3 Things To Know Today

1 Trump Says He Would Be "Comfortable" Sending Son and Grandchildren Back To School

President Trump, pushing for schools across the country to reopen in the fall, said during yesterday's coronavirus briefing that he would be comfortable sending his son and grandchildren back to school in the fall. He was asked if he would be comfortable with sending his 10 grandchildren and 14-year-old son Barron to school. He added that his administration has a national strategy to help schools reopen in the fall but “ultimately it’s up to the governors.” He said that there are “great statistics” regarding young people and safety during the coronavirus pandemic. He mentioned that children "don't transmit very easily," and that his administration was studying whether kids transmitted the virus easily and would report back next week. Soon after the briefing, White House coronavirus response coordinator Dr. Deborah Birx appeared on Fox News and was asked whether what Trump said about kids was true. She noted that while one South Korean study suggested it was, more research was needed.

2 President Trump Announces 'Surge' of Federal Agents in Cities

President Trump opened his remarks describing "bloodshed" across American cities before announcing the expansion of "Operation Legend," saying he has "no choice" but to "surge" federal law enforcement into American cities to fight violent crime. It was reported that at least 63 people were shot in Chicago, nine of them under 18 over the weekend. "Today I am announcing a surge of federal law enforcement into American communities plagued by violent crime,” President Trump said. The FBI, Drug Enforcement Administration (DEA), Bureau of Alcohol, Tobacco and Firearms (ATF), U.S. Marshals Service, and Department of Homeland Security (DHS) would all send agents to Chicago.
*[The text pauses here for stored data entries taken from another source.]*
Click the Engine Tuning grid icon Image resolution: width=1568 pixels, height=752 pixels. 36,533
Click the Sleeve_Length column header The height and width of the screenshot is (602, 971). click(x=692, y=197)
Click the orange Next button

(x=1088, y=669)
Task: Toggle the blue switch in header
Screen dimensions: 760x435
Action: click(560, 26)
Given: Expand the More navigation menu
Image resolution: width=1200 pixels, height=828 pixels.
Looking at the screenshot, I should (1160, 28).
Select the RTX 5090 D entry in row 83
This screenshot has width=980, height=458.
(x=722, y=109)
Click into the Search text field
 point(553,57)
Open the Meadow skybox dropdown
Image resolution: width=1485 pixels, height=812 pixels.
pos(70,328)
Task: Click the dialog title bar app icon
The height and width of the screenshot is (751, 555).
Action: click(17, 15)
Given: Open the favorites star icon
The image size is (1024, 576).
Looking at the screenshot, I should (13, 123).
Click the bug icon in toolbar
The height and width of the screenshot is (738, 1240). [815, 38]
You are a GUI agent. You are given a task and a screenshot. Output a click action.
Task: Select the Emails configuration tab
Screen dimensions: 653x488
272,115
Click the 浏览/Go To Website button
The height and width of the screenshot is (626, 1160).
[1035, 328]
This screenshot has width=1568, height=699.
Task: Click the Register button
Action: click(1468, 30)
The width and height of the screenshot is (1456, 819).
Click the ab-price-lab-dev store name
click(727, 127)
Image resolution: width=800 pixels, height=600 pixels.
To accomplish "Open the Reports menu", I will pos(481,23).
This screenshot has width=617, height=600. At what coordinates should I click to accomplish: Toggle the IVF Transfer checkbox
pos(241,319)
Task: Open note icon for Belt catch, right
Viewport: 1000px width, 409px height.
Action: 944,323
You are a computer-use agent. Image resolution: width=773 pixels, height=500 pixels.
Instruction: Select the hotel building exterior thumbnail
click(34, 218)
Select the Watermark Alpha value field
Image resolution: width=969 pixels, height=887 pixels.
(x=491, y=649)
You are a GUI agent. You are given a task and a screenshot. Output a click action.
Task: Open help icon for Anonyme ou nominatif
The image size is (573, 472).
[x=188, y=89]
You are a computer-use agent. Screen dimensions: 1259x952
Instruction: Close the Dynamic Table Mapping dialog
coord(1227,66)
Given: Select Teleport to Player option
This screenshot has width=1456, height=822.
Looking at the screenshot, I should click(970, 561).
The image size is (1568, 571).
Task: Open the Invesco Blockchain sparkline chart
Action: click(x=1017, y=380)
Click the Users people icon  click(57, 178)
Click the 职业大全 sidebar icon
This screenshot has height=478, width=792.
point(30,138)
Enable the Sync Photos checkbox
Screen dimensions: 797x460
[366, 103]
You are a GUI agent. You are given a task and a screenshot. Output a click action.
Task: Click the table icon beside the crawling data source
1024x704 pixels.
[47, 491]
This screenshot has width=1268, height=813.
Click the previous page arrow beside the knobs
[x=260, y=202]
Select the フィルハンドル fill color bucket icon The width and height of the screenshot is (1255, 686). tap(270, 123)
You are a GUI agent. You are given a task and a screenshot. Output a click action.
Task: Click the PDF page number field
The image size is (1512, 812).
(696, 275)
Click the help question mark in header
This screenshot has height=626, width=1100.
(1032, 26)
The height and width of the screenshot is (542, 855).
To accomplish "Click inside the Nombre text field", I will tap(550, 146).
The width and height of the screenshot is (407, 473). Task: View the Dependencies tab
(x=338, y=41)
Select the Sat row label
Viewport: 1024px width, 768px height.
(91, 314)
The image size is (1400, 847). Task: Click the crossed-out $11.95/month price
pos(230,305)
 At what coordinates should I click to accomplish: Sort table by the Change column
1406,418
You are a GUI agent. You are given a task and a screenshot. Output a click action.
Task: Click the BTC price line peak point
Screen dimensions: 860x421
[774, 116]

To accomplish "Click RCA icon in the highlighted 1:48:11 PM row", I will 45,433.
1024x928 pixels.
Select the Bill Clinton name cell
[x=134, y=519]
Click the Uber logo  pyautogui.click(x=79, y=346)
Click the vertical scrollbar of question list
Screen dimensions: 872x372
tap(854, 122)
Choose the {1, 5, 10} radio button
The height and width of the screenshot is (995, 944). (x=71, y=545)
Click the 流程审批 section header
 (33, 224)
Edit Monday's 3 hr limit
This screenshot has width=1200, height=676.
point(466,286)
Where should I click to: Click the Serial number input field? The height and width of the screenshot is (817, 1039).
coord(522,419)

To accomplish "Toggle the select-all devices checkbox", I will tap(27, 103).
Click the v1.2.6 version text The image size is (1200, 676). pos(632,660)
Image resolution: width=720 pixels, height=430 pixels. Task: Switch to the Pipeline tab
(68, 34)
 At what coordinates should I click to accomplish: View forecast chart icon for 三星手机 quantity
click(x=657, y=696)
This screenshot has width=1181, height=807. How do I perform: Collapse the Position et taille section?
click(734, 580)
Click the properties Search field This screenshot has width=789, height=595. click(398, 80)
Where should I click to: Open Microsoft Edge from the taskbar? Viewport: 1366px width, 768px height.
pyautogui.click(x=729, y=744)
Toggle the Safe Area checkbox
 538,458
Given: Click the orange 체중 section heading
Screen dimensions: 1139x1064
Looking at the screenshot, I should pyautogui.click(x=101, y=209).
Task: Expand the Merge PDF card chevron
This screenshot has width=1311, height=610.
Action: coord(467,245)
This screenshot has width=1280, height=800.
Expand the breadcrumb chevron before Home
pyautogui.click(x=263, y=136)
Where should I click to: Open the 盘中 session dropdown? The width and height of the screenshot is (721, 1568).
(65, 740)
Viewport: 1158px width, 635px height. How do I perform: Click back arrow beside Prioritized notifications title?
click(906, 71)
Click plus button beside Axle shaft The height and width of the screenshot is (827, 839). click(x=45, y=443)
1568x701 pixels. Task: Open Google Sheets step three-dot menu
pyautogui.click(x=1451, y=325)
Chicago's mayor said she wasn't interested in his help, citing the events in Portland. "We don't need federal agents without any insignia taking people off the streets and holding them, I think, unlawfully," Mayor Lori Lightfoot said.

3 House Votes 305-133 to Remove Confederate Statues

The House has approved a bill to remove statues of Robert E. Lee and other Confederate leaders from the US Capitol, as well as a bust of Chief Justice Roger B. Taney, the author of the 1857 Dred Scott decision that declared African Americans couldn't be citizens. Besides Taney, the bill would direct the Architect of the Capitol to identify and eventually remove from Statuary Hall at least 10 statues honoring Confederate officials, including Lee, the commanding general of the Confederate Army, and Jefferson Davis, the Confederate president. Three statues honoring white supremacists—including former US Vice President John C. Calhoun of South Carolina—would be immediately removed. The House approved the bill 305-113, sending it to the Republican-controlled Senate, where prospects are uncertain. House Majority Leader Steny Hoyer said it was appropriate that the bill would replace Taney's bust with another Maryland native, the late Supreme Court Justice Thurgood Marshall.